Down to business

Seven years after it began, cross-LoC trade continues despite major hurdles

Down to business
On October 21, it will be seven years since the beginning of trade across the Line of Control (LoC) in Kashmir. On the face of it, not much has been achieved by the institutionalization of cross-LoC trade, but the fact is that in absence of the proper mechanism required for such a trade, and continued hostilities between India and Pakistan, it has managed to continue. For most of the period after the 2008 Mumbai attacks, shells and bullets have been the only means of communication between the two sides.  Today, when the two countries have literally stopped mutual dialogue, this process – started as a confidence building measure after the 2003 ceasefire – is a promise of hope.

Cross-LoC trade was the second CBM launched after the historic resumption of a bus service between the two parts of divided Jammu and Kashmir on April 7, 2005. The Srinagar-Muzaffarabad and Poonch-Rawlakot bus service heralded a new dawn not only in the battered relations between two bitter neighbors, but also came as a relief to tens of thousands of divided families living on either side. Not much has been done to improve the bus service either, but despite a long and cumbersome procedure to secure a permit to travel on these buses, nearly 25,000 people have benefitted from the service in over a decade. It has been upgraded from a fortnightly service to a weekly one, and the permits once issued can now be used thrice in a year.

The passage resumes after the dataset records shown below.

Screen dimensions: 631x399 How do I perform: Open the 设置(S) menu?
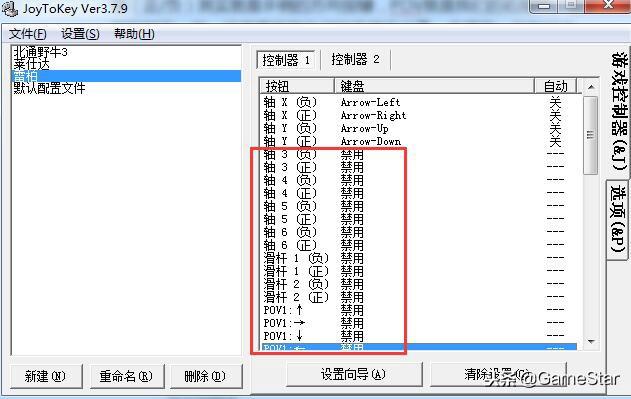[80, 34]
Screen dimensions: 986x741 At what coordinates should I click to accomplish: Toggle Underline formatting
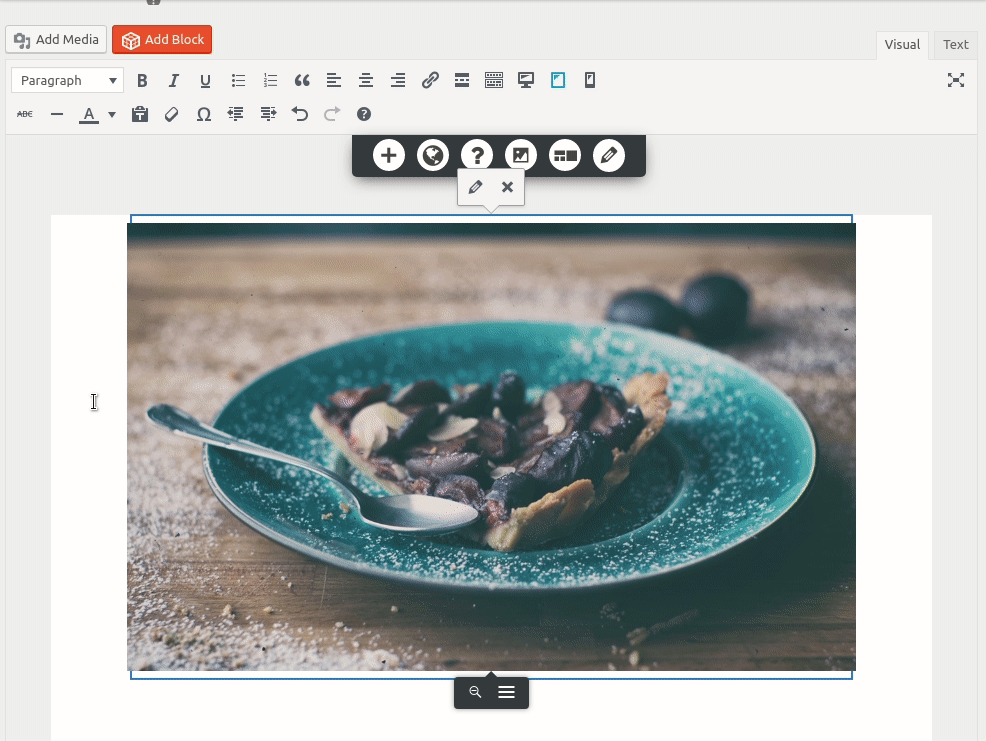(205, 80)
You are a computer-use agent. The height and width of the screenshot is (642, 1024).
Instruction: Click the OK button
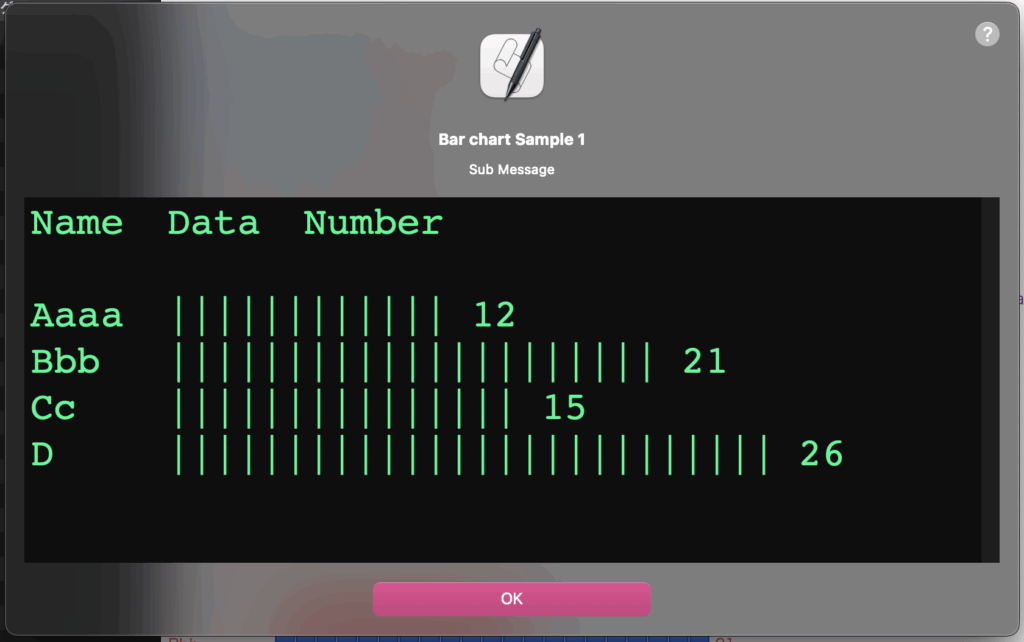click(511, 599)
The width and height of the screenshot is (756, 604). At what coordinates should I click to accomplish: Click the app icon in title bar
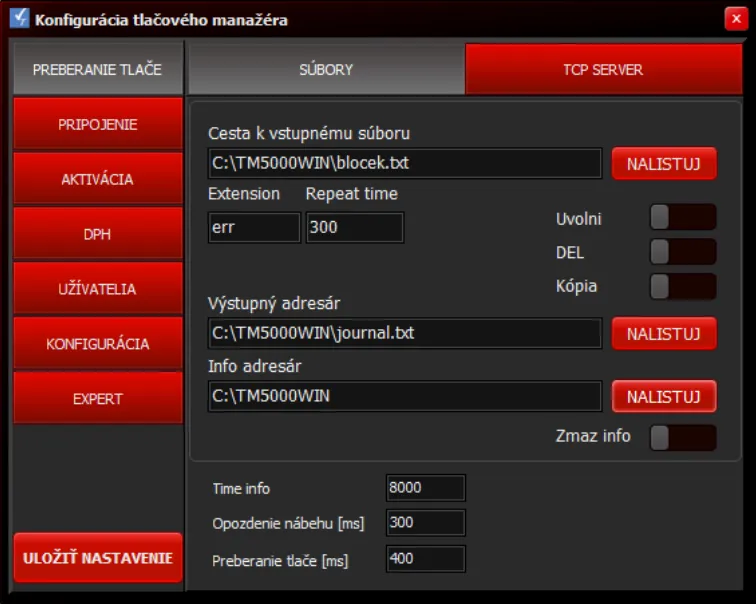click(x=18, y=19)

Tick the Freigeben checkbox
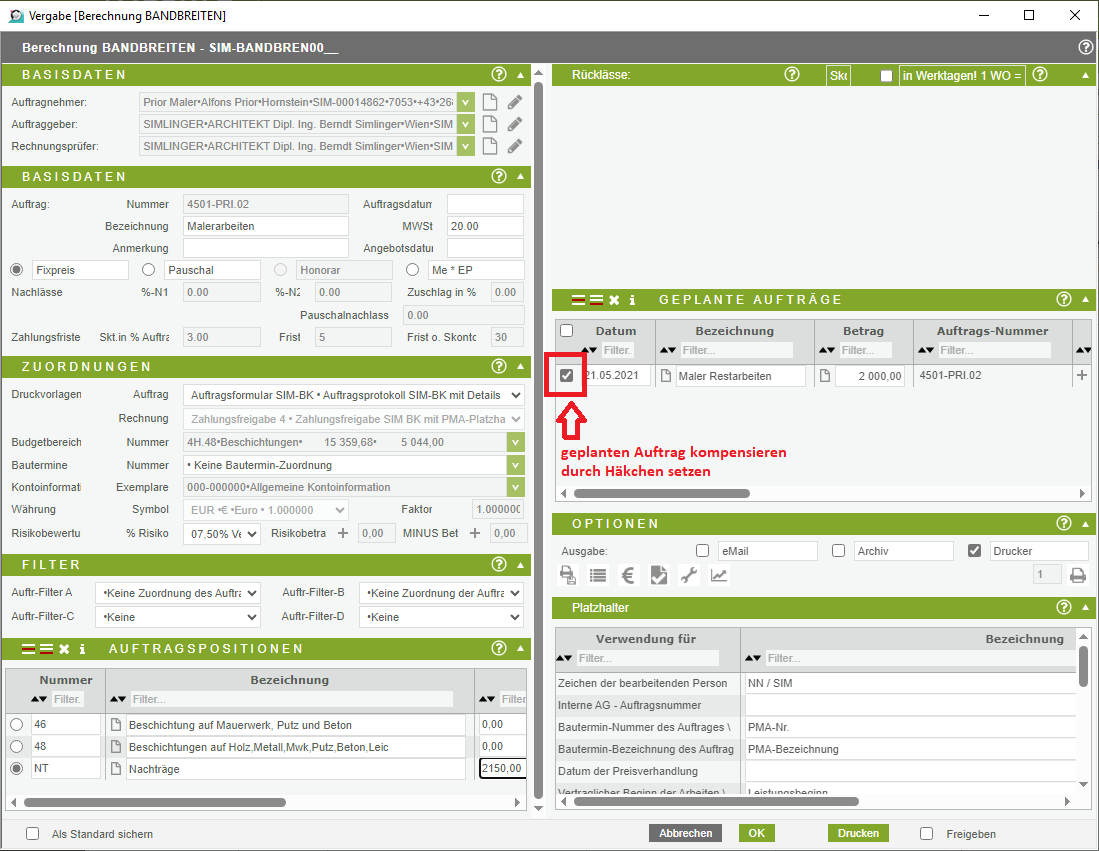[926, 834]
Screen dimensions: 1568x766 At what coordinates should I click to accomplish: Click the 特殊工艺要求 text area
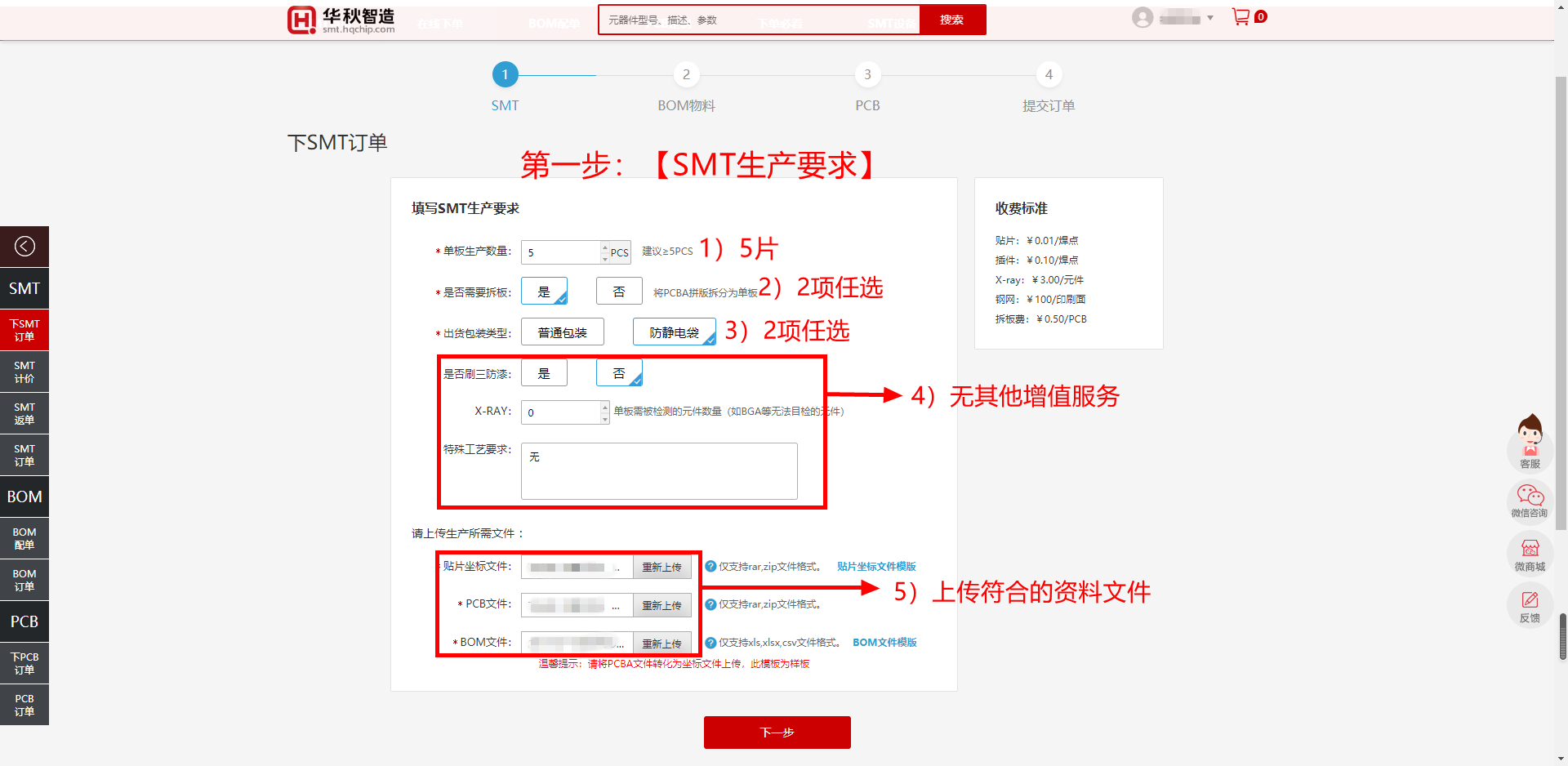(659, 471)
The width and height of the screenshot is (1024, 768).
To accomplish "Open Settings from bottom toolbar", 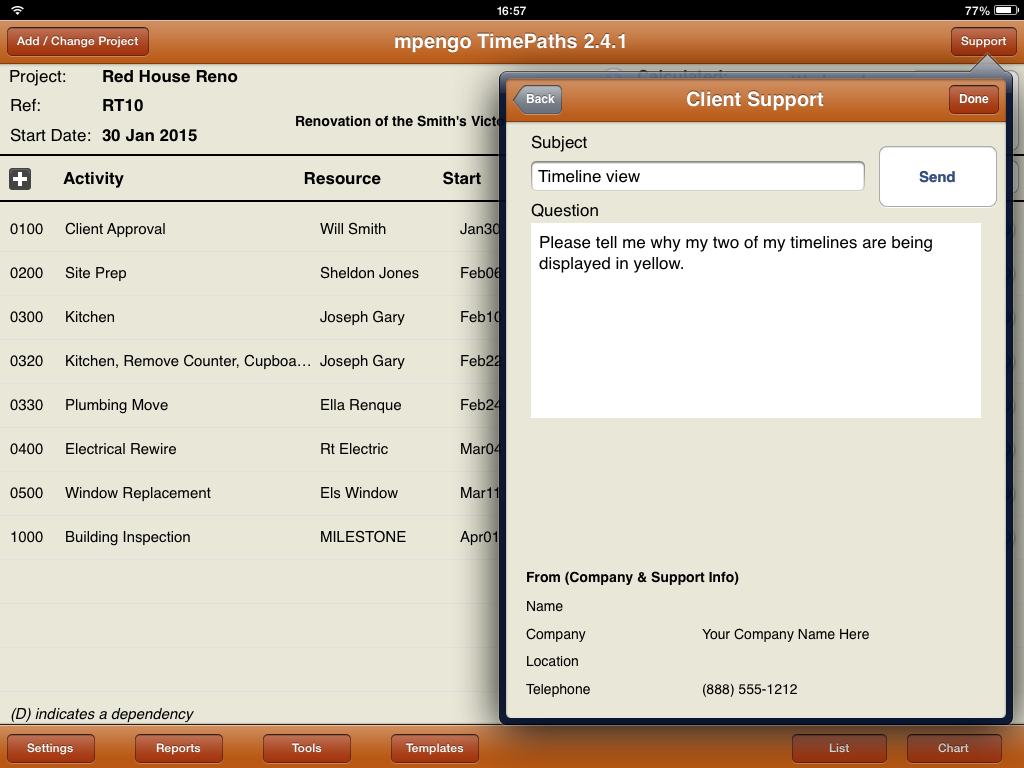I will click(x=50, y=748).
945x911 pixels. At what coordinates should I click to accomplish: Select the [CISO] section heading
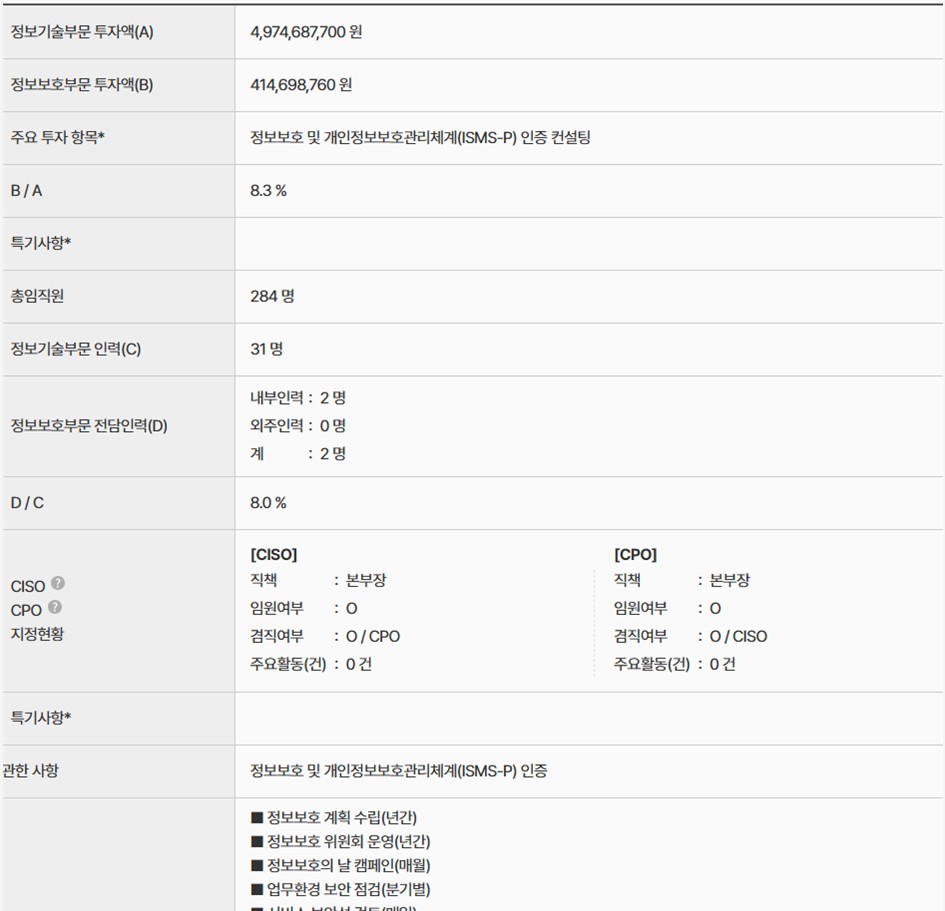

Like the bus service, the conditions for productive trade have always remained elusive given the tense relations between India and Pakistan. But the project, having a huge symbolic and emotional value, has survived. The shadow of hostilities continue to hover above it, and controversies ranging from small tiffs between traders to using this route for smuggling narcotics have emerged as a big threat. The trade was suspended from both sides on many occasions, often due to shelling and firing between the two armies.

In the absence of a proper mechanism, banking facilities and other cumbersome regulations, this trade has not stopped. Only in five months from April to August 2015 a trade of Rs 288 crores has been recorded from Indian side, and Rs 196 crores (in Indian currency) from the Pakistani side. The total trade turnover since October 2008 has been put at Rs 1,735 crores from Indian side and Rs 1,557 crores (in Indian currency) from Pakistani side, according to official figures.

Although agreed on in 2004, cross-LoC trade only became a reality in 2008, in the wake of weeks-long protests and strikes during the Amarnath land row in India. As the trade bodies in Jammu announced an economic blockade, the traders in Kashmir chose an emotional recourse by demanding the re-opening of traditional trade route via Muzaffarabad. Subsequently, a joint call of “Muzaffarabad Chalo” was given, and many people, including a senior separatist leader Sheikh Aziz, were killed in police firing when the procession was stopped near Sheeri on Srinagar-Muzaffarabad Road. New Delhi’s position became precarious, and to address the brewing resentment, they moved unilaterally to give final shape to the cross-LoC trade project. It was on September 22, 2008 when Prime Minister Manmohan Singh met Pakistani President Asif Ali Zardari on the sidelines of the United Nations General Assembly session in New York. The two leaders issued a joint statement saying that the routes would open on October 21.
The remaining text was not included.